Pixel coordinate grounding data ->
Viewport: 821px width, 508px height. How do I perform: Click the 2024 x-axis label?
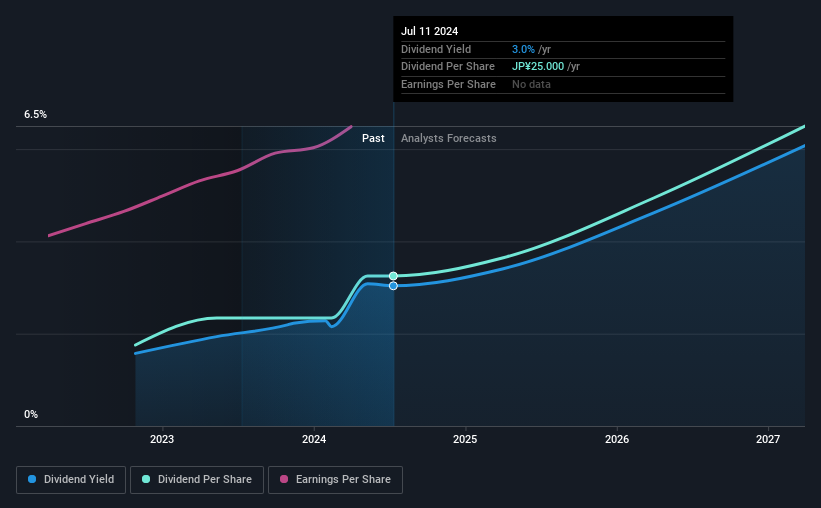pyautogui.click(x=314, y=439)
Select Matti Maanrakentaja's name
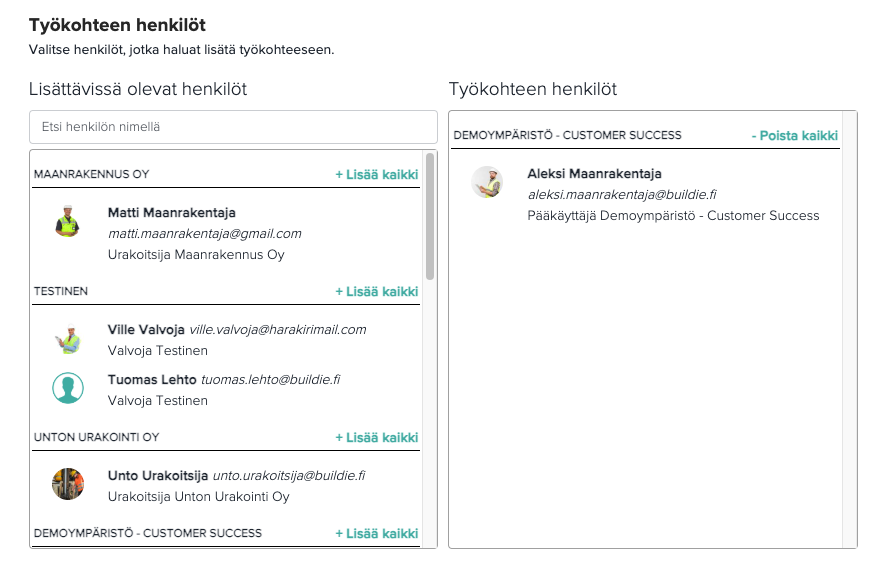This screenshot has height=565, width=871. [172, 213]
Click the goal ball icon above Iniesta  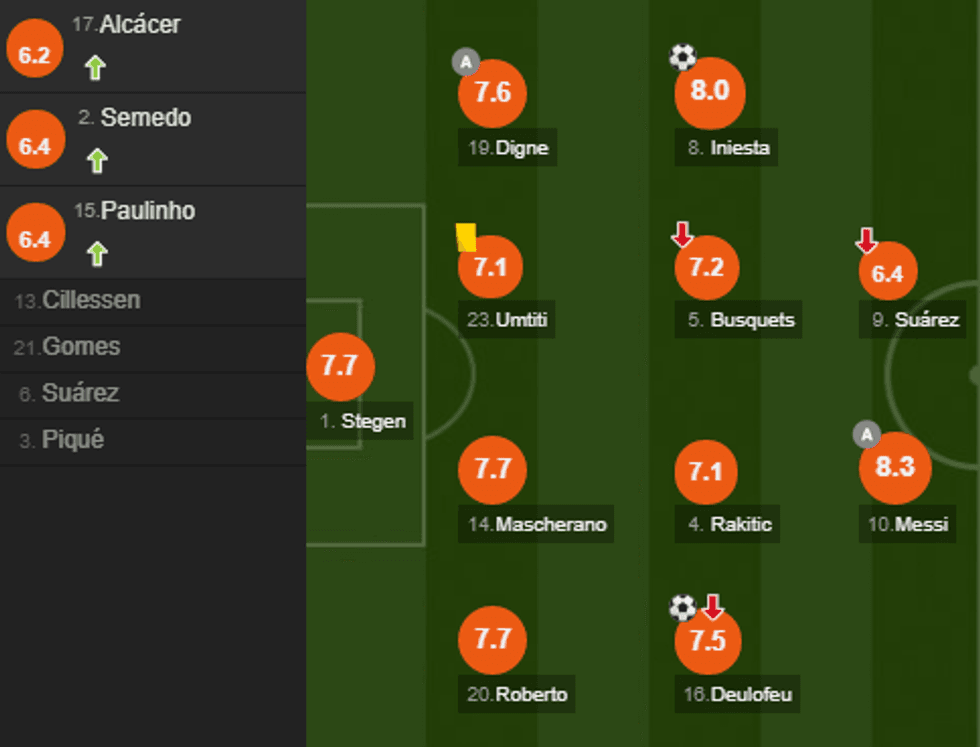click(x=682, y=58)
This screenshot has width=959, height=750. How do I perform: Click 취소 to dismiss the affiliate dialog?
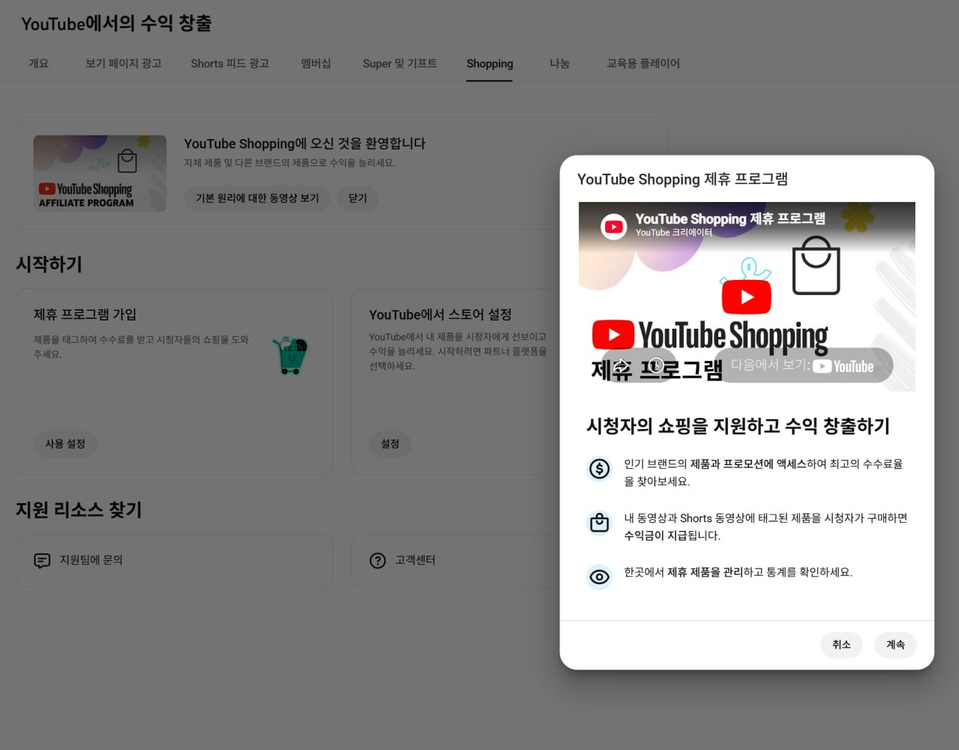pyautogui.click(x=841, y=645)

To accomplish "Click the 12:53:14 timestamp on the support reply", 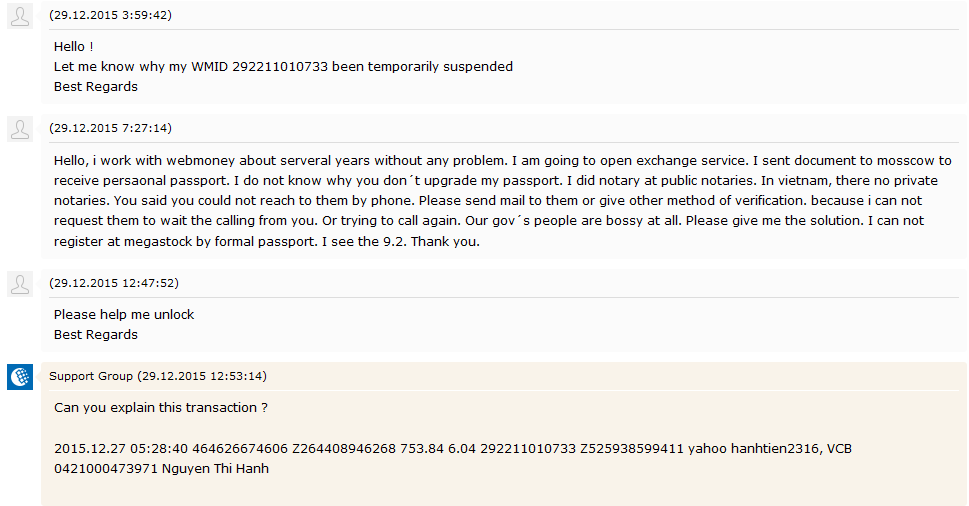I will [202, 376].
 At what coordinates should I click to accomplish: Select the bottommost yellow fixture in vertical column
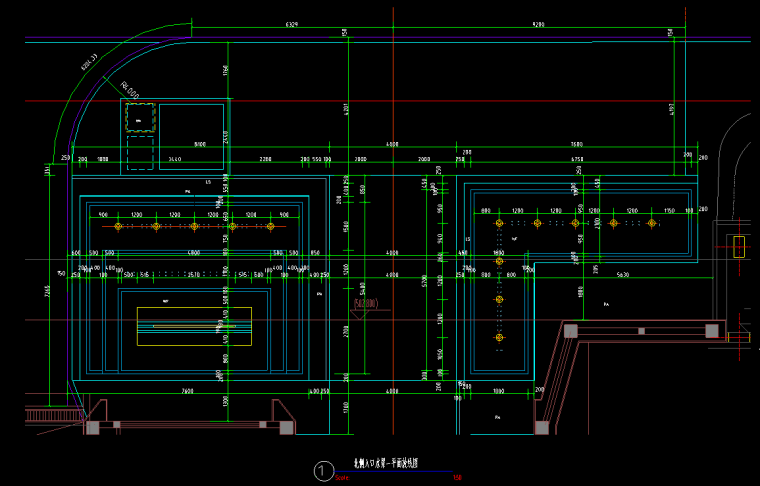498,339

To do ->
Copy exactly the lines from the one containing "At what coordinates" to the end of the records, both included, and leave the pictures out.

Finished exercise ->
 At what coordinates should I click to accomplish: Select the bottommost yellow fixture in vertical column
498,339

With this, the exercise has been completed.